Tagging at the letter or word level

typographical error letter word
orig reg abbr expan sic corr sic corr abbr expan orig reg

The TEI provides a number of elements whose function is to encode alternative readings:

sic for typographical errors in the source orig for old-style spelling and typography abbr for abbreviations and their expansions

All of these elements may be applied either at the word level or at the individual letter level, and there are several issues connected with this usage that are worth noting in detail.

As a general rule, there are advantages to applying these elements to whole words, chiefly having to do with practicality. Most XML publication software assumes that element boundaries match word boundaries, and as a result any encoding which falls within a word may produce strange results such as unwanted white space, inaccurate tokenization (i.e. identification of word boundaries) and display problems. There are ways of getting around these problems but on the whole word-level encoding is simpler to handle than intra-word encoding.

However, for early modern texts, there are significant problems as well to word-level encoding, arising from the use of the three elements listed above. Older texts are quite likely to contain words in which two or even three of these features—typographical error, abbreviation, old spelling—are present, and if all three kinds of encoding are applied at the word level, there are limitations on the kinds of results one can achieve. For instance, in a case where both an abbreviation and and old spelling must be encoded, only three of the four possible results (abbreviated/old, abbreviated/modern, expanded/old, expanded/modern) can be expressed:

<abbr expan="conuocation"><orig reg="convocati&omacr;">conuocati&omacr;</orig></abbr>

Some of the possible combinations may turn out to be less useful than others (for instance, a modernized but uncorrected reading of beautle, where the l is a misprint for i, is meaningless because the modernization eliminates the error) but in principle, tagging at the word level increases the likelihood that conflicts will arise.

For this reason, we recommend encoding these features at the letter level, which will avoid the preponderance of conflicts, since the number of instances where two or more elements apply to a single letter will be quite small.

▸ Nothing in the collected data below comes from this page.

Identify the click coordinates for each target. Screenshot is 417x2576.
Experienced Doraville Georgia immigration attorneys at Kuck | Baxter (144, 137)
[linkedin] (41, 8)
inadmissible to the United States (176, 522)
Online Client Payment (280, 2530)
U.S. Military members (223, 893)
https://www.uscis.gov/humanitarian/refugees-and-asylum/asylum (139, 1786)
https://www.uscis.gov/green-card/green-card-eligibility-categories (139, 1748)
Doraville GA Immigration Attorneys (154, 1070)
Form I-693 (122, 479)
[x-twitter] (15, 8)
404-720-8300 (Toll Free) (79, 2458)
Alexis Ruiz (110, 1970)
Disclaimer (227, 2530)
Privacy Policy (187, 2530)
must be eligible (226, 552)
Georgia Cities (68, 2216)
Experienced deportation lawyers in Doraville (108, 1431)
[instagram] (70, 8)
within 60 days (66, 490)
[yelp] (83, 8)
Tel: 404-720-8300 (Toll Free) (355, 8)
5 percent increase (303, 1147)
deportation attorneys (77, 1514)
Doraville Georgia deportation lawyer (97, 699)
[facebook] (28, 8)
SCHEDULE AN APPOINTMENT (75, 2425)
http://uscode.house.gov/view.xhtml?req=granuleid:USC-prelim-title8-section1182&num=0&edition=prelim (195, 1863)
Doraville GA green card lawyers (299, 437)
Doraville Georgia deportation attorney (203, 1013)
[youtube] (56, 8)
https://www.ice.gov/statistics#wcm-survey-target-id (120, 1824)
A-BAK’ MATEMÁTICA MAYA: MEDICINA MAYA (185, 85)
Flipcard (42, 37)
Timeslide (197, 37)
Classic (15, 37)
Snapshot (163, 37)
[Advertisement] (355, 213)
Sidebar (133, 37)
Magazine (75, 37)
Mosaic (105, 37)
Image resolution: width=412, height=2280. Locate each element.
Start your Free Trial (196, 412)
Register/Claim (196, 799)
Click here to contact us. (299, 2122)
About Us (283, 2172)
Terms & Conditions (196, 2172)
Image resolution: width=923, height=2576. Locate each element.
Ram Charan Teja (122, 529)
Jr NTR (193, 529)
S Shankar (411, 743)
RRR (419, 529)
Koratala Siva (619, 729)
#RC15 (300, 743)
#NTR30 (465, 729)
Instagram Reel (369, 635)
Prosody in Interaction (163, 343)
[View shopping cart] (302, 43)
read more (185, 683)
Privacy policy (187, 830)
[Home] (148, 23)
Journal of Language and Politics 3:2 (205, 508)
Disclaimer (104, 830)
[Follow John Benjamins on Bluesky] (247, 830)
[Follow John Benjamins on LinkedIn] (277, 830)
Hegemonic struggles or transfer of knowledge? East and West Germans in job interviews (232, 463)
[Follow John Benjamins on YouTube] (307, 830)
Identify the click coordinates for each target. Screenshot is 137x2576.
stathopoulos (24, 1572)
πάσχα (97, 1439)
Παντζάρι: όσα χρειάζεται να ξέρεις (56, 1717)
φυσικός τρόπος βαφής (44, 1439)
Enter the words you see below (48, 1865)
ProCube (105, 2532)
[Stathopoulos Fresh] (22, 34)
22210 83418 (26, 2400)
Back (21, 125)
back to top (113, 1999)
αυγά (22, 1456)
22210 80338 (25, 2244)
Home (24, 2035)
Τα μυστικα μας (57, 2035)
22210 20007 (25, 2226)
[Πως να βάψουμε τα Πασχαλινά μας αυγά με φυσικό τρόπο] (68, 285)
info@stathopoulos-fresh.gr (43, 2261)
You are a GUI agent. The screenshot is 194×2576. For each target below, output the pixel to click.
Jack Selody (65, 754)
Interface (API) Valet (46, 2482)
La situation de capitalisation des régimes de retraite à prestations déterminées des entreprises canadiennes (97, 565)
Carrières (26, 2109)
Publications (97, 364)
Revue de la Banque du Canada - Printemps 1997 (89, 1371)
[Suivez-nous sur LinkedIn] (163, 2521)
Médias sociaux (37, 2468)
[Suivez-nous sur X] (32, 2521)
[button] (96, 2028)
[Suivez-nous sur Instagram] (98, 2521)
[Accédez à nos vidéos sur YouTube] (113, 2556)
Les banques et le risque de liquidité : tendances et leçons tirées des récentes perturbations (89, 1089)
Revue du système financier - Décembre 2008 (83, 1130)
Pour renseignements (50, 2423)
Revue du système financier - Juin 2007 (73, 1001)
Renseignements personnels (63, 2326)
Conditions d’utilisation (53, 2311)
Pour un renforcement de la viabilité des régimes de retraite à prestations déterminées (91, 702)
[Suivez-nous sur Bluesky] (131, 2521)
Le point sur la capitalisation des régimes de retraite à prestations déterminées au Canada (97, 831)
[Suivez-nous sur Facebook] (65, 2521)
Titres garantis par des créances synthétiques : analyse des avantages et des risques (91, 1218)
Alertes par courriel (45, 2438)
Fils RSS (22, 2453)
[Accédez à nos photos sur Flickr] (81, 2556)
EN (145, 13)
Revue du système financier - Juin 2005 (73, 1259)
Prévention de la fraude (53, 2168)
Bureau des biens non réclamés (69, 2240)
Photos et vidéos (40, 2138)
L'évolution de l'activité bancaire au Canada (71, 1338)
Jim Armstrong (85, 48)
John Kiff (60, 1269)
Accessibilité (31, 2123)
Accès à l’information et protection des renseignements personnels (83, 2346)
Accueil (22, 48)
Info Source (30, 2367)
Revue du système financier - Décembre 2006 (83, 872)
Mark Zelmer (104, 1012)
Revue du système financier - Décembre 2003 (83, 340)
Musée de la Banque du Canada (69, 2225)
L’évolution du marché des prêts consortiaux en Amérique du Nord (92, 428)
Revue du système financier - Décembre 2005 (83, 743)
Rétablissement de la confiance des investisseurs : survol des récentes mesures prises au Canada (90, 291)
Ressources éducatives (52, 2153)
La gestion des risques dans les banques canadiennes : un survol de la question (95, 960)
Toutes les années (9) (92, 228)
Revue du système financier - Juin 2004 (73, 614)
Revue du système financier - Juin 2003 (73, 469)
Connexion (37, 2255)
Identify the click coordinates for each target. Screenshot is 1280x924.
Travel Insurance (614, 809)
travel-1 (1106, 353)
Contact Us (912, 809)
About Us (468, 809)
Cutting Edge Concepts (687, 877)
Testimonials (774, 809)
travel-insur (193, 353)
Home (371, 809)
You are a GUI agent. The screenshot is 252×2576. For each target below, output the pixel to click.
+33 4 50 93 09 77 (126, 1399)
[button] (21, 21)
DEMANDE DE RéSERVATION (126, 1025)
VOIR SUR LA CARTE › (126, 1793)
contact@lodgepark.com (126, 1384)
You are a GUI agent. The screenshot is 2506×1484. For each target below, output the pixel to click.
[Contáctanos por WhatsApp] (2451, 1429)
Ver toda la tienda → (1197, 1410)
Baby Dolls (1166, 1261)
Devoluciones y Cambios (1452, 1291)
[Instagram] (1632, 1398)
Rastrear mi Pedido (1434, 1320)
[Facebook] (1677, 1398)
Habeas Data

In cases where more than one encoding must be applied to a single letter or word, it’s helpful to have in mind a model for how the encoding will be processed: that is, in what order the information contained in each element will be applied. The most conventional (and intuitive) approach is to resolve the encoding from the inside out: that is, starting with the innermost element and working outward through successive layers of encoding. In the example given above, the orig element would be resolved first, either by taking its content (conuocati&omacr;) or the value of its reg attribute (convocati&omacr;). The result would then be taken as the content of the enclosing abbr element. When the abbr is resolved, its output is either its own content (i.e. the result of the orig element) or the value of its expan attribute (conuocation).

It is important to remember that in cases where two elements are applied to the same word or letter, although you can represent any of the four possible readings, there will always be two readings that are alternatives and cannot be represented at the same time. In the example above, the unattested result is the expanded and regularized reading convocation. For a project in which this result was important, a better encoding might be

<abbr expan="convocation"><orig reg="convocati&omacr;">conuocati&omacr;</orig></abbr>

in which the regularized value assumes an expanded reading as its basis. But if that project wanted to represent both the expanded/unregularized and the expanded/regularized version (both conuocation and convocation) could not use the encoding above, since these two options are strictly alternatives. For such a project, the reverse nesting would be necessary:

<orig reg="convocation"><abbr expan="conuocation">conuocati&omacr;</abbr></orig>

Representing the possible outcomes as a matrix may help you conceptualize your best solution:

[outer]orig reg
[inner]abbr conuocati&omacr; convocati&omacr;
expan conuocation convocation

If the inner element is represented on the vertical axis of the matrix (with the content first and the attribute value second), and the outer element is represented on the horizontal axis, you will always have to choose between the two values in the right-hand column.